Their politics is a joke, I remember Ms Abija on the hustings near Port Moresby, promising everyone who voted for her a fridge. It now has come down to rampant corruption.

I feel so sorry for the people I grew up with now deprived of a caring and benevelent country like Australia who was supplying services and the basis of civilisation. Roads, law and order, electricity, schools and employment.

I don't know what partof PNG you grew up in Examinator, you must have been too young or too insulated to realise the good the Australians did. The expats who came and went had no intention of exploiting anyone and I resent the implication you make.

Do you really think they were not treated fairly? What an incredibly immature and pompus attitude to people who went there to nation build and were undermined by fools like Gough Whitlam.

Did you catch that in my earlier post - that should have been the giveaway that it was obvious it was administered by Australia, but in your haste to chide you missed it, typical of your style.

> [Problem set]:
A. Summarize the comment in two sentences.
B. Switch "fridge" to "refrigerator" in the comment, then write out the passage between "Their politics is" and "like Gough Whitlam.", inclusive.

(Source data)
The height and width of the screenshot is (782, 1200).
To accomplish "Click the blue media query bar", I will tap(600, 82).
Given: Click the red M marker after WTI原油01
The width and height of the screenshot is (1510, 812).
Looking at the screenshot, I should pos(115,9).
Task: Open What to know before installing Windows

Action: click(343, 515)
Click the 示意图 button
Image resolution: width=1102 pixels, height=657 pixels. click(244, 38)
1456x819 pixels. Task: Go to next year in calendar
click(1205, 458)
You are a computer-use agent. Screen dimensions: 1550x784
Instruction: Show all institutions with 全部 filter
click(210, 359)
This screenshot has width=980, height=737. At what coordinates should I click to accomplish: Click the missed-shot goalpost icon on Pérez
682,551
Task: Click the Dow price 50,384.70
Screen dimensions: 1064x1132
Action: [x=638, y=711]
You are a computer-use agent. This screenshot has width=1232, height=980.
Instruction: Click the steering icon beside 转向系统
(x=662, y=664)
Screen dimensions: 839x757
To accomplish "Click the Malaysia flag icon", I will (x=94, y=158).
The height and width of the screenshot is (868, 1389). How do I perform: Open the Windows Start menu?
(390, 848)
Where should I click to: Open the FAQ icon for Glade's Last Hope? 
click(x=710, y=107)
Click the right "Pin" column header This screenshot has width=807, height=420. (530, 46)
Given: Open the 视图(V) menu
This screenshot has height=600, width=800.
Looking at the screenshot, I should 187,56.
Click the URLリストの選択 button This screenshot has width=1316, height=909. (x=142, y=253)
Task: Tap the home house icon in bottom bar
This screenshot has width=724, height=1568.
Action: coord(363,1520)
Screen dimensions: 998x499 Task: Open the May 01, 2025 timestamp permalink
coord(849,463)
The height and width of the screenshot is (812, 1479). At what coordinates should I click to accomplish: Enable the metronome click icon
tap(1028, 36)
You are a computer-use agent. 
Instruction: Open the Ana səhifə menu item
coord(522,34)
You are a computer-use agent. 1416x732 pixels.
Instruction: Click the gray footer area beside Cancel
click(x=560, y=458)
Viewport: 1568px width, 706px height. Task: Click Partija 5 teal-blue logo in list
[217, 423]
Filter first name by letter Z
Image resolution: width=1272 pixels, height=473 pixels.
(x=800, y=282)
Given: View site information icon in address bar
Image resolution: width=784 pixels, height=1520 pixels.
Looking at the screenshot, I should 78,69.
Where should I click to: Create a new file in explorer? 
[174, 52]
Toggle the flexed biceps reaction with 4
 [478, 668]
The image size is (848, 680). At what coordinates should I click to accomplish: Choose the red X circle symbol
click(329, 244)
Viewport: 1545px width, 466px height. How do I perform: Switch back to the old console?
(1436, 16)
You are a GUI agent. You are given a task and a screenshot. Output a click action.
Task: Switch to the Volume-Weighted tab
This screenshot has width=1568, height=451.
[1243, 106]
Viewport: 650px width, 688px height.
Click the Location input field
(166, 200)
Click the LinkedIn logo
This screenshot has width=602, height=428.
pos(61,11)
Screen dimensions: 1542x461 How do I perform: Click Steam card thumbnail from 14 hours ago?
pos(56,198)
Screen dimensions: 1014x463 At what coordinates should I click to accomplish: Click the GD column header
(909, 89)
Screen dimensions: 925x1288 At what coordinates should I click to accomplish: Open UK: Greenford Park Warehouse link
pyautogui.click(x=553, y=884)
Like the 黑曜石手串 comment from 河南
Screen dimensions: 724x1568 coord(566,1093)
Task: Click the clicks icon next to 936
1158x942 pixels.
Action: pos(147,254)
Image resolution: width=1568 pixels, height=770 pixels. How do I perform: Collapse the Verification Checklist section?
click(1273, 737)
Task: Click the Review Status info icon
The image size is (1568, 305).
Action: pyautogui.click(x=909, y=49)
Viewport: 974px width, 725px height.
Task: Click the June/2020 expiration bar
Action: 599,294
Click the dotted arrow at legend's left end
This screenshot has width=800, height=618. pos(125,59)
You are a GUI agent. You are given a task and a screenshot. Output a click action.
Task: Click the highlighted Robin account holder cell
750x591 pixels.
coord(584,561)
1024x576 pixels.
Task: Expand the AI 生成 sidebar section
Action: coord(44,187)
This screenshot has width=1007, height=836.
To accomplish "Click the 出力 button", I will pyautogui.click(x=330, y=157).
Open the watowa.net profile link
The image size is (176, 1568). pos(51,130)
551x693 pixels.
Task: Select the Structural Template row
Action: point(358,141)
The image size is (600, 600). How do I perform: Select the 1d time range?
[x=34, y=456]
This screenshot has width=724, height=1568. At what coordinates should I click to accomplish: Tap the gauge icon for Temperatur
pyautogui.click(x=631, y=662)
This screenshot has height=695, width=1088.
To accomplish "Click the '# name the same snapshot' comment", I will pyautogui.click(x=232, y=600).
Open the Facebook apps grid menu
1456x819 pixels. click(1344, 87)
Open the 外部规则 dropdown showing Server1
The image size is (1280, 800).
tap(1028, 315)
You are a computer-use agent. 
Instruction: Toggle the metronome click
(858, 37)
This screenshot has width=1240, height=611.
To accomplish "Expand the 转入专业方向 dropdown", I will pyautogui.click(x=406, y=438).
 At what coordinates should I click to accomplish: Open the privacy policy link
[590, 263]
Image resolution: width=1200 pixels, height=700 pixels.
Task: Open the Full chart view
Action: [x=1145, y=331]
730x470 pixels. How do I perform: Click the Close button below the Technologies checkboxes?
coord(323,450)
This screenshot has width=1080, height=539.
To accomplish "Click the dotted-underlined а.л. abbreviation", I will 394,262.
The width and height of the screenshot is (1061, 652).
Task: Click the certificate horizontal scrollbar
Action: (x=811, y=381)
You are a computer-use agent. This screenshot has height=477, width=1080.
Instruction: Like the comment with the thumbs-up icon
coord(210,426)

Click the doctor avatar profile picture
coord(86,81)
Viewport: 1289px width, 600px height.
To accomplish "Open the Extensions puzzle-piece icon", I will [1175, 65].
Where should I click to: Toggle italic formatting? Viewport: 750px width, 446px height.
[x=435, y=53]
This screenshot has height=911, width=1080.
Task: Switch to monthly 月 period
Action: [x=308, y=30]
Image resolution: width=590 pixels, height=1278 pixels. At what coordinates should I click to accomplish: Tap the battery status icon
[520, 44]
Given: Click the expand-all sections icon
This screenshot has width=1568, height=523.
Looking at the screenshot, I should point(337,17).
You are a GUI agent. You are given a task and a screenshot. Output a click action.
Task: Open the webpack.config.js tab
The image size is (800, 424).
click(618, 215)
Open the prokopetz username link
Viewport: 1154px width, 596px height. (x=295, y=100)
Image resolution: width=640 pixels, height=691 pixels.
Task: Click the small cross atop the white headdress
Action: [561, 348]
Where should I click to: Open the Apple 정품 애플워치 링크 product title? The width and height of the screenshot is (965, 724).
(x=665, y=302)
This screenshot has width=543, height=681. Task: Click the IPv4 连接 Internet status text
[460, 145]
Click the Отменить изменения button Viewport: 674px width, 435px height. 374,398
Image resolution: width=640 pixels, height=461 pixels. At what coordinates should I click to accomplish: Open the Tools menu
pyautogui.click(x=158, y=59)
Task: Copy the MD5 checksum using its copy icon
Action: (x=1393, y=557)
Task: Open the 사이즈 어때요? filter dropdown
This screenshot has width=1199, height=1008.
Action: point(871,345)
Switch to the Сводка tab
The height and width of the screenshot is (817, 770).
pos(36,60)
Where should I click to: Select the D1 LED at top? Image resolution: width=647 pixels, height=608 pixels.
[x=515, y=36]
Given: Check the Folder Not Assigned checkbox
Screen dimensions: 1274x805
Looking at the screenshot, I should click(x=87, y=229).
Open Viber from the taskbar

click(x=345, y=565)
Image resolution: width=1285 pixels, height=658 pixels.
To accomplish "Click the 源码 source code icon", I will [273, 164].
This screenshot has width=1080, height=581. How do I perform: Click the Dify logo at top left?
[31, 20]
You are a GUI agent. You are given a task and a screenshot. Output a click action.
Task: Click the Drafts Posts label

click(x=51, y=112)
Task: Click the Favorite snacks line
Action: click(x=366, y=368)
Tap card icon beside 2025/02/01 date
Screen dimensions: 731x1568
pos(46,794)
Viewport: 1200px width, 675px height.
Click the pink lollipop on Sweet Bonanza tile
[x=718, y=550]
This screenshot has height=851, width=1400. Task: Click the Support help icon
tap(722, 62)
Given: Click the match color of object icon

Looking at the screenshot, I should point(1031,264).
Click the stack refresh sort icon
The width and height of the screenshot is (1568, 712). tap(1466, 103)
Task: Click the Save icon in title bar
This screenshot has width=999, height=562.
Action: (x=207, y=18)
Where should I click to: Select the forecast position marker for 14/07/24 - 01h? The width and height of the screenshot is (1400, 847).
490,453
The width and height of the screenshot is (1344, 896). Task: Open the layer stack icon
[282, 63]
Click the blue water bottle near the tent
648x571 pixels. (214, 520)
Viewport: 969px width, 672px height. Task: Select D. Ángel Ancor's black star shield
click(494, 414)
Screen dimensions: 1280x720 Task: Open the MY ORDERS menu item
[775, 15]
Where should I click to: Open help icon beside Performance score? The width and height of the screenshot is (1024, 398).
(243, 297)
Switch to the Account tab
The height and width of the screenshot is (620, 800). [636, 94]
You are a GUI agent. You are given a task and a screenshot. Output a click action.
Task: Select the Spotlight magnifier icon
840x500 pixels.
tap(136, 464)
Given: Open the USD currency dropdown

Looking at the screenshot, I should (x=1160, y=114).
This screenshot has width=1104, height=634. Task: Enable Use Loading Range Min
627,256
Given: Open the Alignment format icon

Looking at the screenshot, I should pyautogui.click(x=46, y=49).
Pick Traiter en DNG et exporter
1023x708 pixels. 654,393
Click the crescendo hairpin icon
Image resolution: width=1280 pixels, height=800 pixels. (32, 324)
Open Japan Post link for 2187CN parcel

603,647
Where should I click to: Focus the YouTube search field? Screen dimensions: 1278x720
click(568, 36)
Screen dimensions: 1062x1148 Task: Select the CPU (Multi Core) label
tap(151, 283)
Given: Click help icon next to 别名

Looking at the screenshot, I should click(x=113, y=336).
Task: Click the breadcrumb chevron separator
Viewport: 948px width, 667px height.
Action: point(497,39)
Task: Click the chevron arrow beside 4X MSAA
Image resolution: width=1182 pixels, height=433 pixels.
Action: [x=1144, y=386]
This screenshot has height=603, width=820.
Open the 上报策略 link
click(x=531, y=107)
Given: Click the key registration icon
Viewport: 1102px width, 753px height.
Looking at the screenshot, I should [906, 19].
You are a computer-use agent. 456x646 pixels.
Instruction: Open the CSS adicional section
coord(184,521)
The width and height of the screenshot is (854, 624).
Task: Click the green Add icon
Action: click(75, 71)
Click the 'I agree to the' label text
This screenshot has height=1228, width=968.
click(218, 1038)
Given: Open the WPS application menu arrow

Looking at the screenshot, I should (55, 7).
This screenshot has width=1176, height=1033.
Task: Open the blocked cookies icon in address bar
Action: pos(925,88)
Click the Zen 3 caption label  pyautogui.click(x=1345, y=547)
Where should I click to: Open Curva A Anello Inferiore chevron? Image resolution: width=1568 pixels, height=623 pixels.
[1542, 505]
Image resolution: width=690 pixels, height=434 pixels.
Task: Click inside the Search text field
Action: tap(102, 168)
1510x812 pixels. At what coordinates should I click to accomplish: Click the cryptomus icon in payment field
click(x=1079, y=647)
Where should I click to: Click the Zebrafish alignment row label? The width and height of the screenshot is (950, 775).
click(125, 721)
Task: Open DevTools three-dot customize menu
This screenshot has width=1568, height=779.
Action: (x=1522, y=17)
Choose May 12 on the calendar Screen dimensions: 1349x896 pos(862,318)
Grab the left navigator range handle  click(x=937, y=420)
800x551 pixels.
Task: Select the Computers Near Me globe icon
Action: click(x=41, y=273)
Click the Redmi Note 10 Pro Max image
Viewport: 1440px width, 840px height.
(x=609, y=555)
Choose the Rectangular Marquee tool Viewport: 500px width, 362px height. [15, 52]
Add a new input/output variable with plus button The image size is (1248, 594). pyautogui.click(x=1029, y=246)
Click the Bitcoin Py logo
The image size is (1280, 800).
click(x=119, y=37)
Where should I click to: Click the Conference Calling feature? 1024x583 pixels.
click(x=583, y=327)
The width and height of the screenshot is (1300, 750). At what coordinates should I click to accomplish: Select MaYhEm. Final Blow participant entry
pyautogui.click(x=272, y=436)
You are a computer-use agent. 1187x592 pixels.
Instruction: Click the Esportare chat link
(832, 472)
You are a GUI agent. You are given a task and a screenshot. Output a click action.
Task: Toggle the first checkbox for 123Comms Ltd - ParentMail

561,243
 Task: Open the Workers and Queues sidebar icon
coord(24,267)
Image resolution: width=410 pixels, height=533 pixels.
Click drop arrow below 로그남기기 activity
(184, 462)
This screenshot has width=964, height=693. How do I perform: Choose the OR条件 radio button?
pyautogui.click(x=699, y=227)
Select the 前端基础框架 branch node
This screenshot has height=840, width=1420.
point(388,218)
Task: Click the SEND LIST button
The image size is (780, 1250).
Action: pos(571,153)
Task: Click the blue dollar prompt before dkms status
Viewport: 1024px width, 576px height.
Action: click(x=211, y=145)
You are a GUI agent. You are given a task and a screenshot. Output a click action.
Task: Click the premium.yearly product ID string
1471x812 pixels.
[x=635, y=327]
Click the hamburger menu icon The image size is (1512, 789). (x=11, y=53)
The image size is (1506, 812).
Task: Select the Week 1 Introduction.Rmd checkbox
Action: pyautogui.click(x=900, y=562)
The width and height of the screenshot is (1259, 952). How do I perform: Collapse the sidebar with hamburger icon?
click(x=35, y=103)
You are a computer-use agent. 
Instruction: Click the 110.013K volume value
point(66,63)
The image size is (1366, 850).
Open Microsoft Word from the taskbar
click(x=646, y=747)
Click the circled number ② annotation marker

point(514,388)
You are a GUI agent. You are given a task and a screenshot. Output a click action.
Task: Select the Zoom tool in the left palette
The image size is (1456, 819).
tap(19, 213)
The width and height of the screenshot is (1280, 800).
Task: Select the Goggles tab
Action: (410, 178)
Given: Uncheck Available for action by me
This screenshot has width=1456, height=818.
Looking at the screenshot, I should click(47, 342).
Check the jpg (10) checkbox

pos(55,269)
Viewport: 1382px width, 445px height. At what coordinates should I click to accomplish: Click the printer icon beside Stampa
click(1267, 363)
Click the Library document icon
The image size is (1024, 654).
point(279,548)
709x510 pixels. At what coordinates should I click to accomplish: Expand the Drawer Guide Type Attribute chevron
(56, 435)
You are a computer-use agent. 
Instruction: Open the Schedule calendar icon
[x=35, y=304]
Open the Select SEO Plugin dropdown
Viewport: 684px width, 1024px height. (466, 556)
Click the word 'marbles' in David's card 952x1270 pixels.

> [Solutions in order]:
A. The writer calls PNG politics a joke that has come down to rampant corruption, recalls Ms Abija promising voters a fridge near Port Moresby, and feels sorry that people lost the services Australia supplied, such as roads, law and order, electricity, schools and employment. Addressing Examinator, the writer resents the implication that the expats exploited anyone, calls that attitude immature and pompous toward people undermined by fools like Gough Whitlam, and says Examinator missed an earlier post's point that the country was administered by Australia.

B.
Their politics is a joke, I remember Ms Abija on the hustings near Port Moresby, promising everyone who voted for her a refrigerator. It now has come down to rampant corruption.

I feel so sorry for the people I grew up with now deprived of a caring and benevelent country like Australia who was supplying services and the basis of civilisation. Roads, law and order, electricity, schools and employment.

I don't know what partof PNG you grew up in Examinator, you must have been too young or too insulated to realise the good the Australians did. The expats who came and went had no intention of exploiting anyone and I resent the implication you make.

Do you really think they were not treated fairly? What an incredibly immature and pompus attitude to people who went there to nation build and were undermined by fools like Gough Whitlam.